Accelerating actions to meet the 2030 target for clean water and sanitation 22 March 2023, Abuja Nigeria
Water, Sanitation and Hygiene (WASH) services are vital for everyone. These services are indispensable to economic development, as well as health, tackling gender inequality and building resilience to climate change.
WaterAid’s latest policy paper: “Ending the water, sanitation and hygiene crisis together: policy priorities for accelerating progress” sets out a series of recommendations to countries working to accelerate progress towards sustainable and safe WASH services for all.
Over the past 20 years, we have seen that real progress is possible when WASH is prioritized in national development.
In Nigeria, basic drinking water coverage rose from 43 per cent in 2000 to 73 per cent in 2020. Yet, we are mid-way through the Sustainable Development Goals (SDGs) and progress is still unacceptably slow.
The next decade will see a continued rise in population and rural-urban migration. Climate change, political instability, disease outbreaks and economic downturns pose additional threats to health, water security, food security, the economy, gender equality and social development. Ensuring sustainable and safe WASH will become even more critical to build people’s resilience.

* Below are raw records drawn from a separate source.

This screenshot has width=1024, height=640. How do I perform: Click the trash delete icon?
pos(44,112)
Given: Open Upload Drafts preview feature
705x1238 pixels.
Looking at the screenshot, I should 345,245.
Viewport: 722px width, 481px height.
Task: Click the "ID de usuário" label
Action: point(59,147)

With only seven years to deliver on Sustainable Development Goal 6- clean water and sanitation for all. WaterAid is calling on the government to make WASH a top national priority, champion an inspirational vision and drive institutional reform that has results at all levels.

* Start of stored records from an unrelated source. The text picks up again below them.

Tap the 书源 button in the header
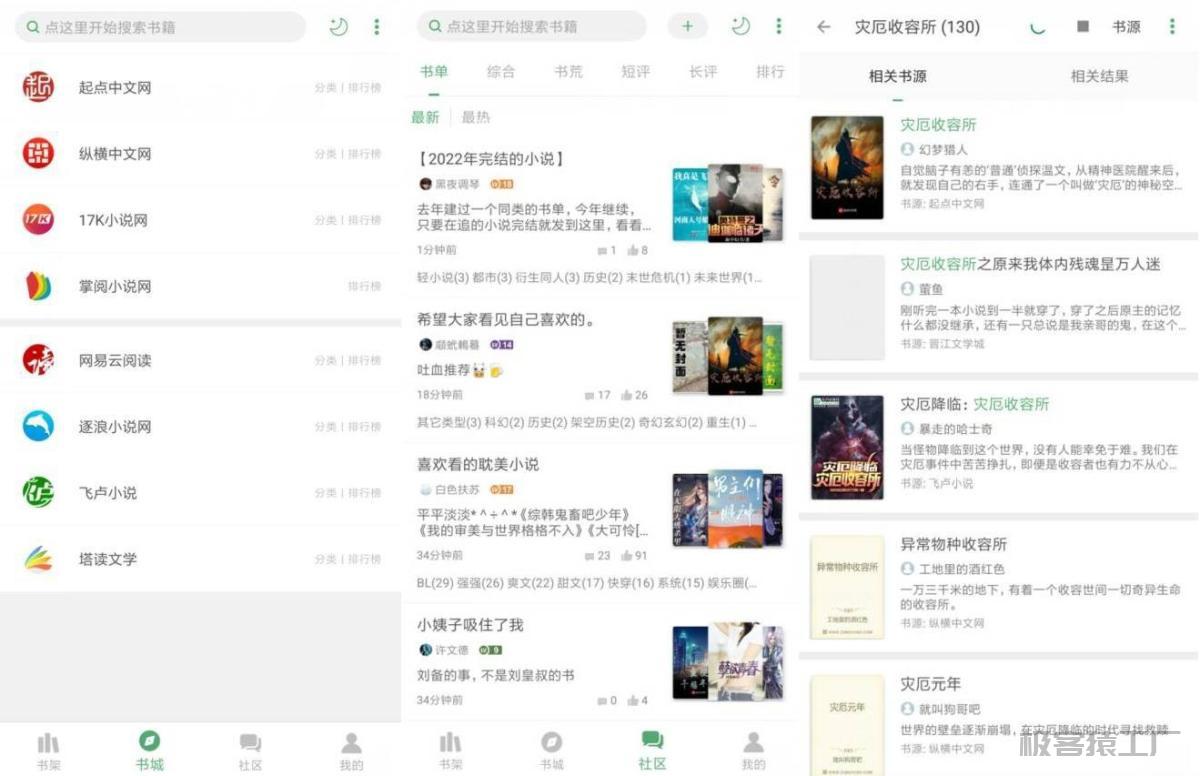This screenshot has width=1200, height=776. (1126, 27)
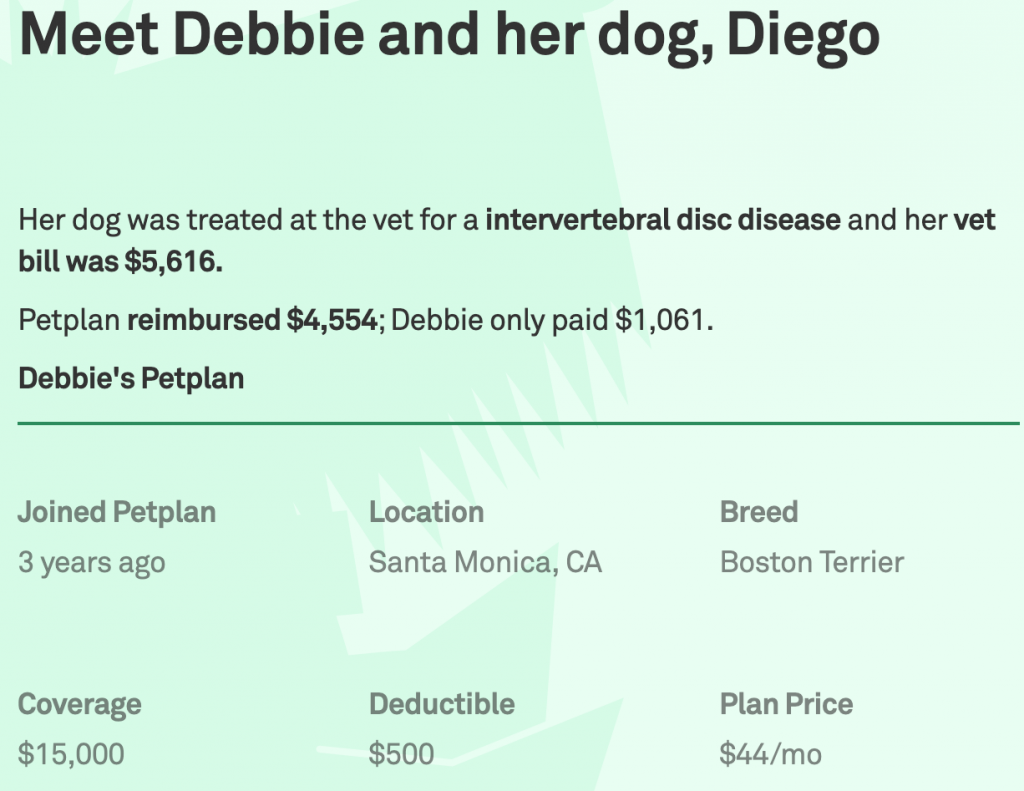The image size is (1024, 791).
Task: Click the green horizontal divider line
Action: tap(519, 423)
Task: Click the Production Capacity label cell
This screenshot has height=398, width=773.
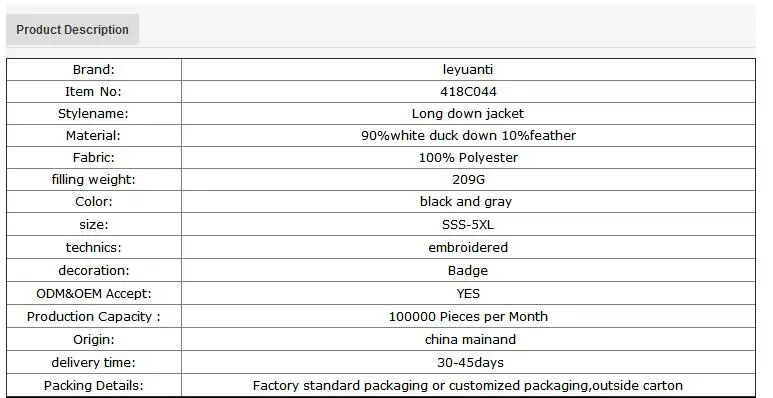Action: pos(94,316)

Substantially increase WASH financing, ensuring costed finance strategies are developed, backed by sufficient public funds to build a high-performing sector that attracts finance and improves the quality of spending.
In Nigeria, WaterAid, with support of partners, including PepsiCo Foundation has made significant contributions towards the provision and strengthening of WASH systems in many communities.
Through a recent partnership with organisations like the PepsiCo Foundation, WaterAid is also targeting the improvement of public health in Lagos State. The project in Lagos State, will see about 173,000 people gain access to sustainable water and sanitation services and hygiene behaviour change interventions.
Evelyn Mere, Country Director, WaterAid Nigeria, said: “No one deserves to be denied of their rights to clean water, decent toilets and good hygiene. We have less than a decade to achieve the 2030 target for SDG 6- clean water and sanitation for all. Sadly, progress to achieve SDG6 is too slow, but there are ways to accelerate change – by implementing the right WASH policies in government and investing in WASH.
Government can provide more, better quality finance for water, sanitation and hygiene in the long term to achieve and sustain national targets.
A situation where only 10% of Nigerians have access to basic WASH, 67% use basic drinking water services and per capita volume of water available to our rural population daily is 10 Liters, 40 liters less than the UN accepted standard, is unacceptable and requires urgent action to accelerate change.
Now is the time to put in place the necessary policies to get back on track and to accelerate progress towards universal access by 2030.
Governments must lead the way and international organisations, communities, donors and business must play their parts.”